:: Aim of the exercise ::
Reproduce, from the lines below, exactly the stretch that begins at the line containing "This screenshot has width=783, height=553." and ends at the line containing "Select the Pointer selection tool", both included.

:: Data extract ::
• • • • •
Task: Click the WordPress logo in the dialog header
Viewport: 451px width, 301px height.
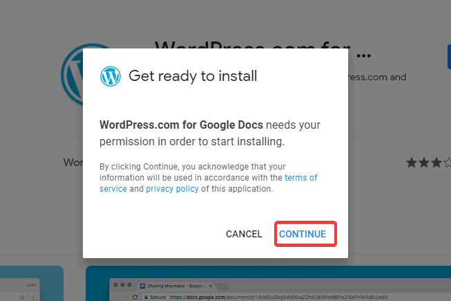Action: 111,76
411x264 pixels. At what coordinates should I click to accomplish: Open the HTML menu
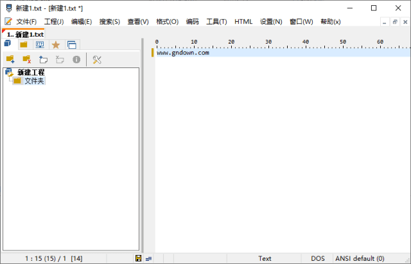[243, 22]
• • • • •
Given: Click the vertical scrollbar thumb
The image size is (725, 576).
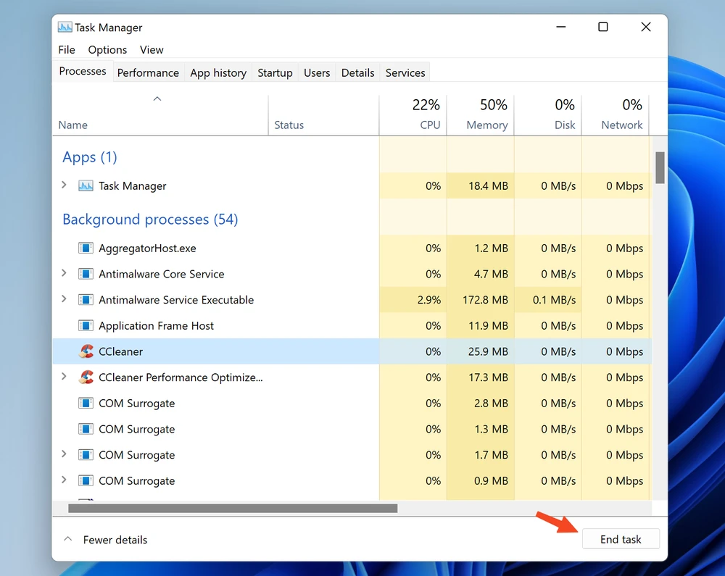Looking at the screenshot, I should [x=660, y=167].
• • • • •
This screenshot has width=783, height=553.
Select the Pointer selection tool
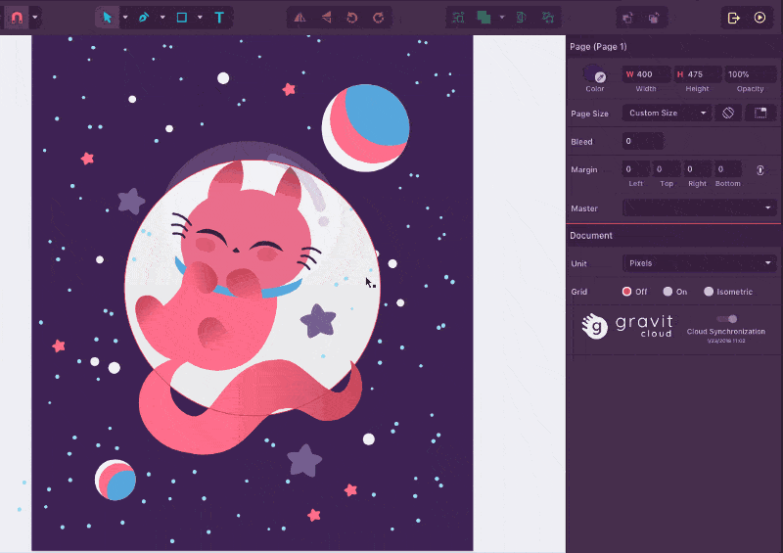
• • • • •
:: Your response ::
This screenshot has width=783, height=553.
Select the Pointer selection tool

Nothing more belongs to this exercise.